What the task requires —
Copy out again, unchanged, the listing below from the line that has "Image resolution: width=1182" through the line that has "Click the SOC battery level icon".
---------- Given records
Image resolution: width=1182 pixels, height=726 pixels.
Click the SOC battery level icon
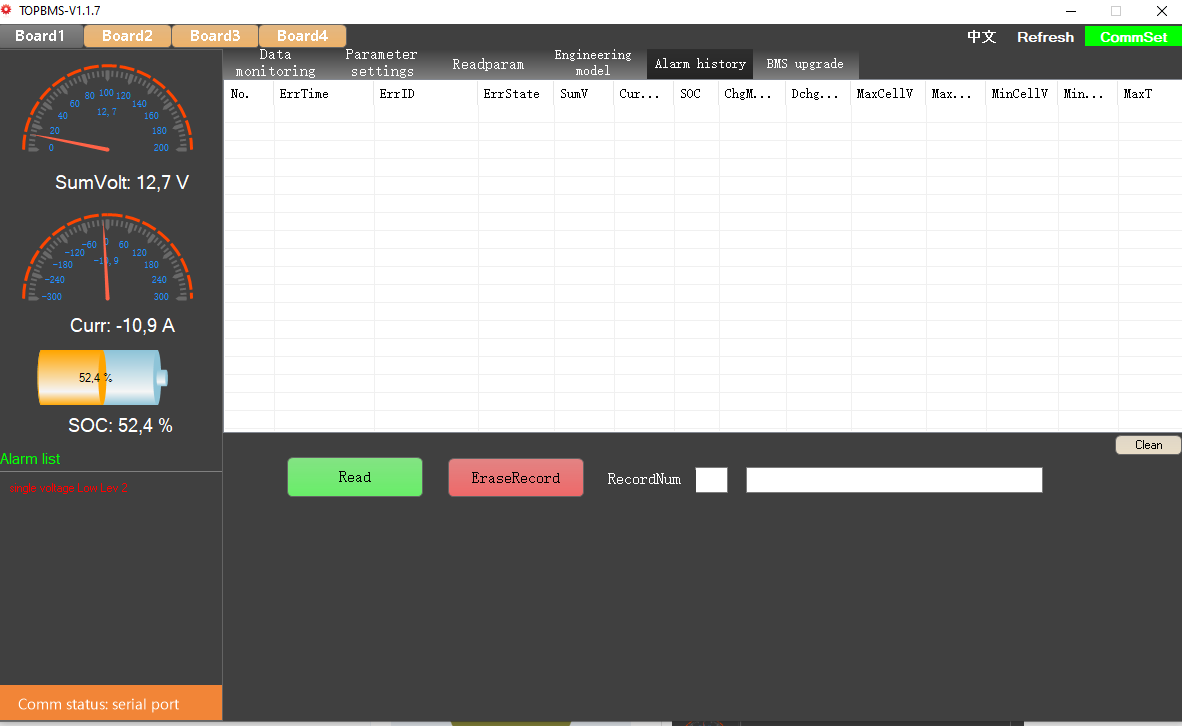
--------------------
---------- Given records
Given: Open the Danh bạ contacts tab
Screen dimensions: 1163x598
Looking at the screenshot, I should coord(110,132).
--------------------
---------- Given records
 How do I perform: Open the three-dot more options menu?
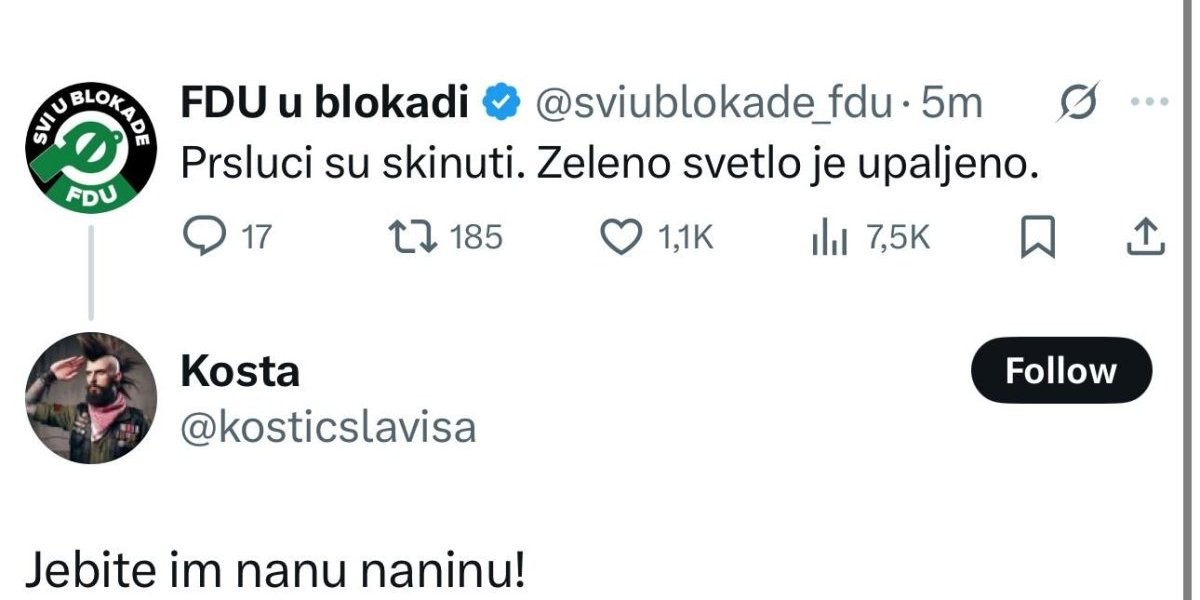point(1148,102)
--------------------
Solution to this exercise —
Image resolution: width=1182 pixels, height=726 pixels.
Click the SOC battery level icon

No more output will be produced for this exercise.